I noticed pretty high token usage when I finished working on the Blindfold Chess Trainer app. I was curious if I had done something stupid, and whether I could track it down using the logs/cache files that Claude Code maintains in the ~/.claude directory.

There's a ton of info there, but it's not 100% readily usable. You'd need to write some significant scripts to patch it all together and make it queryable.

Fortunately, the claude-code-log tool has already done that.

This is how you run it (assumes uv). By default, the command analyzes the entire ~/.claude folder. You can also restrict it to specific projects.

uvx claude-code-log@latest 

It will crunch for a minute. There are two important output files:

- ~/.claude/projects/index.html
- ~/.claude/projects/claude-code-log-cache.db

The index.html file is a sort of stats / project navigator tool. It's quite nice for reviewing old conversations with Claude. But we are interested in the SQLite database file: claude-code-log-cache.db. This contains timestamped information about every message including the token and message counts.

Making Charts

You could fire up Claude here and begin analyzing immediately. Assuming you've got a python environment, something like this should work:

Use python and seaborn to analyze the claude-code-log-cache.db sqlite database. Make an area chart showing the number of user prompts grouped by hour. Do not group by date. Convert timestamps to EST. Use a dark theme and semi-transparent blue for the chart.

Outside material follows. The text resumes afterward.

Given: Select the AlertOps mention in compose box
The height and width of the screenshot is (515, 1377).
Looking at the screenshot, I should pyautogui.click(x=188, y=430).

Exactly what you get back is gonna depend on your particular projects, cache history, settings, CLAUDE.md files, the phase of the moon, etc.

But it will probably look KINDA like this:

Area Chart showing User Prompts by Hour

That's a simple example, but Claude can come up with some pretty neat stuff here by joining the different fields together in creative ways.

But wait.. there's more

With a quick detour, you can also get some more very useful data. For reasons evidently related to data compression, the original messages.content field is encoded. You can ask Claude to decode this field for you and it will add extra columns to the database, something like:

- decoded_text
- decoded_thinking
- tool_name
- file_paths
- has_thinking
- has_tools

Having the complete user messages and assistant responses in the decoded_text and decoded_thinking fields opens a lot of possibilities.

I've been exploring things like:

  • cost per token
  • context length vs session depth
  • effect of reading/writing large files

Turns out that I had been doing two things that tended to balloon the context window: barely ever using /clear and asking for complex changes to large files. During the last 1/3 of the blindfold chess project, I had inlined everything into a single HTML file.

Whether a large context is desirable depends on exactly what you're doing. But it's at least important to understand how it behaves.

Other Stats

The claude-code-log tool seems pretty comprehensive for project data stored in the ~/.claude folder. But there are some other ways to generate logs and stats that could be interesting to analyze.

One fun thing would be to correlate this cache data with the rich output logs available in the Hooks feature. You could analyze what packages are getting installed or what bash commands are running in detail. Maybe something to look at soon.